スクリプトの基本構造として、OS 別の処理は別々のファイルに分離されており、各プラットフォーム専用のスクリプトとして実装されています。すべてのインストールスクリプトは以下の共通パターンに従います。 shellscript の書き方については Minimal safe Bash script template が参考になります。
#!/usr/bin/env bash
set -Eeuo pipefail
if ["${DOTFILES_DEBUG:-}" ]; then
set -x
fi
function is_tool_exists() {
command -v tool_name &>/dev/null
}
function install_tool() {
if ! is_tool_exists; then
fi
}
function main() {
install_tool
}
if [["${BASH_SOURCE[0]}" == "${0}" ]]; then
main
fi
この if [["${BASH_SOURCE[0]}" == "${0}" ]]; then の条件文は、スクリプトが直接実行された場合のみ main 関数を実行するためのものです。スクリプトが他のファイルから source コマンドで読み込まれた場合(例:テストファイルから関数を呼び出す場合)は、関数定義のみが読み込まれ main は実行されません。これにより、同一スクリプトを「実行用」と「ライブラリ用」の両方で使用でき、テスト可能性が大幅に向上します。

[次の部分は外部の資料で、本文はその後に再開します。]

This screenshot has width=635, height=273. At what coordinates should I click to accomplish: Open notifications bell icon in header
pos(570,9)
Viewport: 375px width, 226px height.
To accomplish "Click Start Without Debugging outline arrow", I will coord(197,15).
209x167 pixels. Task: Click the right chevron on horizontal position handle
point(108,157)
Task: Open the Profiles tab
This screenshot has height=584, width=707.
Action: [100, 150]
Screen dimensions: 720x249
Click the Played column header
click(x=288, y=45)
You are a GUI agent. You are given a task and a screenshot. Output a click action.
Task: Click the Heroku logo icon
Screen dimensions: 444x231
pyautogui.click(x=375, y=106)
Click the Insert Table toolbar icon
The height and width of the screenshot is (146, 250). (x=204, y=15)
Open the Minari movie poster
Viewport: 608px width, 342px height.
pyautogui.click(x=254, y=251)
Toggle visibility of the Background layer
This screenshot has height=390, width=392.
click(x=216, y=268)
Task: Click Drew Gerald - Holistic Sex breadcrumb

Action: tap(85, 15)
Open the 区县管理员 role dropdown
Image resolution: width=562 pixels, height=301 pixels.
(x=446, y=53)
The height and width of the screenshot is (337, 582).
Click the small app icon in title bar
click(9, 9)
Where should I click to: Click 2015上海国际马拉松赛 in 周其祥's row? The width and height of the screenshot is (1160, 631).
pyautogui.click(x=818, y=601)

例えば、Homebrew のインストールは install/macos/common/brew.sh、chezmoi の Ubuntu 用インストールは install/ubuntu/common/chezmoi.sh に分離しています。この構造でプラットフォーム最適化とテスト可能性を実現しています。
開発・保守フロー
新規アプリケーション追加手順
- インストールスクリプトの作成
- テストファイルの作成
@test "new_tool installation script exists" {
[-f "install/macos/common/new_tool.sh"]
}
@test "new_tool can be installed" {
run bash install/macos/common/new_tool.sh
["$status" -eq 0]
}
- ローカルでのテスト実行
bats tests/install/macos/common/new_tool.bats
テスト駆動での開発プロセス
開発は常にテストファーストで進めます。
- テストケースの作成: 期待する動作をテストとして先に記述
- 最小限の実装: テストが通る最小限のスクリプトを実装
- リファクタリング: 動作を保持しながらコードを改善
- 統合テスト: CI 環境での動作確認
この運用フローにより、品質と保守性を維持しながら、継続的に dotfiles を改善していくことができます。各変更は必ずテストでカバーされ、CI パイプラインで検証されるため、実際の環境で問題が発生するリスクを最小限に抑えています。
まとめ
本記事では、chezmoi とテスト駆動開発を組み合わせた「テスト可能な dotfiles 管理」のアプローチについて解説しました。従来の dotfiles リポジトリが抱える「セットアップスクリプトが正しく動作するか実行するまでわからない」という根本的な課題に対して、包括的な解決策を提示しました。具体的には、Bats による単体テスト、GitHub Actions による継続的検証、そして実際のエンドツーエンドセットアップの定期実行を組み合わせたアプローチです。みなさんもぜひ、自身の dotfiles 管理にテスト可能性を取り入れ、信頼性の高い開発環境構築を実現してみてください。